Showed me a LOT of these large files before I started tuning the java memory parameters in /etc/fess/fess_config.properties.

discuss · January 9, 2019, 4:17pm

(from github.com/Anders-Bergqvist)
@burple6 What parameters did you end up with that stabalized the environment?

discuss · January 9, 2019, 4:30pm

(from github.com/burple6)
For me it was dependent on a variety of things, so I don’t think a canned answer would serve you well.

Basically, to arrive at the settings I have now, I took into account roughly how large the whole “crawl” was going to be (based on experiments crawling it in earlier efforts). I also decided how large the biggest indexed document would be. Taking those things into consideration, on a server with 32GB of RAM I arrived at the following settings which seem stable for our content:
/etc/sysconfig/fess => FESS_HEAP_SIZE=2048m

/etc/fess/fess_config.properties => jvm.crawler.options should contain -Xmx3g -XX:MaxMetaspaceSize=256m -XX:CompressedClassSpaceSize=128m

These settings work well for me.

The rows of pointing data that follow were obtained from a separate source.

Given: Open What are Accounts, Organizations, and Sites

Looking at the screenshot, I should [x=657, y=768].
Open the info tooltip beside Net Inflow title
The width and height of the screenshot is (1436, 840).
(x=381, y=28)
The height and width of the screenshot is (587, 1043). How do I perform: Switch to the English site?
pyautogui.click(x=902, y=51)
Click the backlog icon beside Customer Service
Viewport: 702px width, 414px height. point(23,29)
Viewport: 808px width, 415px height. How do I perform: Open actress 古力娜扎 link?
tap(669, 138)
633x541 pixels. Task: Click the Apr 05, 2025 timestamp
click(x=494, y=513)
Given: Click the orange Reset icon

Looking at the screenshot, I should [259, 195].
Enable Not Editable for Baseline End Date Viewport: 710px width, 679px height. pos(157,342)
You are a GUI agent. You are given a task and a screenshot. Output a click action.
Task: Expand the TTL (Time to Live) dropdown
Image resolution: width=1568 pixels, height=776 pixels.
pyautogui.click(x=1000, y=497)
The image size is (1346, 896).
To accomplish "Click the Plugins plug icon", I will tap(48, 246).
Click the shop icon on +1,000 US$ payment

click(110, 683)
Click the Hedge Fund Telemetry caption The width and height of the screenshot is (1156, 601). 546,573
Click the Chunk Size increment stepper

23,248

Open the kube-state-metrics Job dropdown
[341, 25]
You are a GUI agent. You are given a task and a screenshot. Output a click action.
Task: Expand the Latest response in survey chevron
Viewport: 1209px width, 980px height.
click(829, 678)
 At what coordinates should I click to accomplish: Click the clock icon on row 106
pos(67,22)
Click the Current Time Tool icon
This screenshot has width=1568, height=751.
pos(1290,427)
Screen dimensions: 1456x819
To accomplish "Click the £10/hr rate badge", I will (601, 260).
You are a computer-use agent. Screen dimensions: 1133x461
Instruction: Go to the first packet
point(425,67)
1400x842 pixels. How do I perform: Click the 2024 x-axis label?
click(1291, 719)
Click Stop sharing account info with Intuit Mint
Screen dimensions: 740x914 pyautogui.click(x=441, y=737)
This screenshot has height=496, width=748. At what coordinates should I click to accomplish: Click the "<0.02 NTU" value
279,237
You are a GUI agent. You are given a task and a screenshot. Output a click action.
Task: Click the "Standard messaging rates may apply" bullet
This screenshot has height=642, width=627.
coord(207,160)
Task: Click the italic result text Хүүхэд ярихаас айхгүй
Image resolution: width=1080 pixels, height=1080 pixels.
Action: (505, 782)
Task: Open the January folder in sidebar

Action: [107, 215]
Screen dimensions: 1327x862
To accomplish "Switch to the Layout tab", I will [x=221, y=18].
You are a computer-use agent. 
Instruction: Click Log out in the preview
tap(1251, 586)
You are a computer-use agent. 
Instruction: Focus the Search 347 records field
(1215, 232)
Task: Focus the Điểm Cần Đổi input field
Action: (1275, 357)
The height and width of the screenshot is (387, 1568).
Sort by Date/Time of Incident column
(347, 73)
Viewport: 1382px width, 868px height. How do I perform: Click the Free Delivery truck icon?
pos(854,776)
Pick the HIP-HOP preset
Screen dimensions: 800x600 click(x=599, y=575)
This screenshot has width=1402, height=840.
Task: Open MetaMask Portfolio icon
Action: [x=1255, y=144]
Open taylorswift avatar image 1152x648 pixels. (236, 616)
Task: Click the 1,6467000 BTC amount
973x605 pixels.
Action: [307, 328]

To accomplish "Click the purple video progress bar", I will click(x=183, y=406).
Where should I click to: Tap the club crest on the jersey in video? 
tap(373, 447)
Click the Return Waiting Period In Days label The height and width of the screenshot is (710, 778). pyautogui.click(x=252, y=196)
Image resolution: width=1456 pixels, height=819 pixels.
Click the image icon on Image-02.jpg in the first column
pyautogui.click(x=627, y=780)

If anyone else out there has any suggestions on how to tweak these parameters appropriately, they would be appreciated.

Additionally, I commented out the portions that cause java to leave a heapdump -XX:+HeapDumpOnOutOfMemoryError since I do not intend to go examine the heapdump files. As mentioned, I have encountered these dumps mostly through running out of memory during a crawl. If and/when that happens, I will slightly tweak those parameters until they go away again.

IMPORTANT: I strongly recommend against just throwing a bunch of RAM at the issue right up front. This can cause Java to avoid garbage collection routines and ultimately lead to poor performance and crashes. The practice of gradually bumping up the memory in small increments as needed has served me well. YMMV

discuss · January 11, 2019, 9:55am

(from github.com/Anders-Bergqvist)
Thanks @burple6! We made some adjustments according to this. And the diskspace was not a dead end (thanks @zackhorvath). We had our thumbnails stored in a different location, so I stopped the generator and cleaned it out. The thing is I would like the crawler to run faster. Is it only the settings “The number of Threads” and “Interval Time” who controls this, given the system resources are sufficient? Now I’ve set it to 3 simultaneous threads on one crawl and 2 on the other (we have only two). The crawl rate is about 10 docs in one and a half minute. We have maybe 21 000 docs and I want to crawl that amount every 24 hours.

discuss · January 16, 2019, 10:11pm

(from github.com/zackhorvath)
@Anders-Bergqvist glad to hear you managed to track that folder location down! Out of curiosity, are you running the zip version? I’m working on some guides that might help some people out

discuss · January 17, 2019, 4:58pm

(from github.com/Anders-Bergqvist)
@zackhorvath I initially ran booth a Windows-server with the budle from the zip-file and a Linux server with the separate Elastic and Fess 12.4.3. Now when we are about to launch we are proceeding with the Linux-installations and it was the Linux environment this question-thread was about. If you are about to publish some guides I’m surely interested!